Please retype all the records below exactly as they read.

--- Records provided ---

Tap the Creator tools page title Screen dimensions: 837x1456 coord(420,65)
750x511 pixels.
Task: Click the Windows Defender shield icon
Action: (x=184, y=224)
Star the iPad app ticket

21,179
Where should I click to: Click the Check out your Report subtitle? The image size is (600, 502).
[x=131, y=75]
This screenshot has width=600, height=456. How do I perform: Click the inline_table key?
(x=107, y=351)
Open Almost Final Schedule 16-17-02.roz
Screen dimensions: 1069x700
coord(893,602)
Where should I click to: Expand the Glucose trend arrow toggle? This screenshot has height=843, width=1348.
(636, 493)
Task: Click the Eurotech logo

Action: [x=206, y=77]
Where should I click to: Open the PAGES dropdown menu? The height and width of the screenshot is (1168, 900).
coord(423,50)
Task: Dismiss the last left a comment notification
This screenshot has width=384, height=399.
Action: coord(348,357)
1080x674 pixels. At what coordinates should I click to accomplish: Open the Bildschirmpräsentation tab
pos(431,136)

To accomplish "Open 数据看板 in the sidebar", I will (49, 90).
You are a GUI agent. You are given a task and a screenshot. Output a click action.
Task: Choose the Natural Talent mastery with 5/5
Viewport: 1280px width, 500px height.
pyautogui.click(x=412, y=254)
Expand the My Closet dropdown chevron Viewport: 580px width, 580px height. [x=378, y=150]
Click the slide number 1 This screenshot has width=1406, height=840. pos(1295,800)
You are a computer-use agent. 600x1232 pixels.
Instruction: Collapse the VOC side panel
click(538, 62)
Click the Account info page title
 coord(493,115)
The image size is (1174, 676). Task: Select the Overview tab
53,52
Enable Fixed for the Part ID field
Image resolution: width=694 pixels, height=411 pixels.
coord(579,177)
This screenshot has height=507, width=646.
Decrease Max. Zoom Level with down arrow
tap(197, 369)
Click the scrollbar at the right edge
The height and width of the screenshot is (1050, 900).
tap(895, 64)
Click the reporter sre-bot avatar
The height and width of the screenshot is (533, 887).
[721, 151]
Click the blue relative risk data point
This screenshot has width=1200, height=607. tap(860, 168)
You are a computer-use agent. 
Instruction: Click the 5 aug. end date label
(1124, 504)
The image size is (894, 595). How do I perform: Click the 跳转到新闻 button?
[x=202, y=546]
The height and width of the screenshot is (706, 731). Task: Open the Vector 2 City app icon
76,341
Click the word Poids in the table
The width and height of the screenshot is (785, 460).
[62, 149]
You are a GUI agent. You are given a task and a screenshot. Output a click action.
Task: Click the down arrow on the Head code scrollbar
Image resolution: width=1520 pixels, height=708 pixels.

---

_Output of the exercise:_
Tap the Creator tools page title Screen dimensions: 837x1456 coord(420,65)
750x511 pixels.
Task: Click the Windows Defender shield icon
Action: (x=184, y=224)
Star the iPad app ticket

21,179
Where should I click to: Click the Check out your Report subtitle? The image size is (600, 502).
[x=131, y=75]
This screenshot has width=600, height=456. How do I perform: Click the inline_table key?
(x=107, y=351)
Open Almost Final Schedule 16-17-02.roz
Screen dimensions: 1069x700
coord(893,602)
Where should I click to: Expand the Glucose trend arrow toggle? This screenshot has height=843, width=1348.
(636, 493)
Task: Click the Eurotech logo

Action: [x=206, y=77]
Where should I click to: Open the PAGES dropdown menu? The height and width of the screenshot is (1168, 900).
coord(423,50)
Task: Dismiss the last left a comment notification
This screenshot has width=384, height=399.
Action: coord(348,357)
1080x674 pixels. At what coordinates should I click to accomplish: Open the Bildschirmpräsentation tab
pos(431,136)

To accomplish "Open 数据看板 in the sidebar", I will (49, 90).
You are a GUI agent. You are given a task and a screenshot. Output a click action.
Task: Choose the Natural Talent mastery with 5/5
Viewport: 1280px width, 500px height.
pyautogui.click(x=412, y=254)
Expand the My Closet dropdown chevron Viewport: 580px width, 580px height. [x=378, y=150]
Click the slide number 1 This screenshot has width=1406, height=840. pos(1295,800)
You are a computer-use agent. 600x1232 pixels.
Instruction: Collapse the VOC side panel
click(538, 62)
Click the Account info page title
 coord(493,115)
The image size is (1174, 676). Task: Select the Overview tab
53,52
Enable Fixed for the Part ID field
Image resolution: width=694 pixels, height=411 pixels.
coord(579,177)
This screenshot has height=507, width=646.
Decrease Max. Zoom Level with down arrow
tap(197, 369)
Click the scrollbar at the right edge
The height and width of the screenshot is (1050, 900).
tap(895, 64)
Click the reporter sre-bot avatar
The height and width of the screenshot is (533, 887).
[721, 151]
Click the blue relative risk data point
This screenshot has width=1200, height=607. tap(860, 168)
You are a computer-use agent. 
Instruction: Click the 5 aug. end date label
(1124, 504)
The image size is (894, 595). How do I perform: Click the 跳转到新闻 button?
[x=202, y=546]
The height and width of the screenshot is (706, 731). Task: Open the Vector 2 City app icon
76,341
Click the word Poids in the table
The width and height of the screenshot is (785, 460).
[62, 149]
You are a GUI agent. You are given a task and a screenshot. Output a click action.
Task: Click the down arrow on the Head code scrollbar
Image resolution: width=1520 pixels, height=708 pixels.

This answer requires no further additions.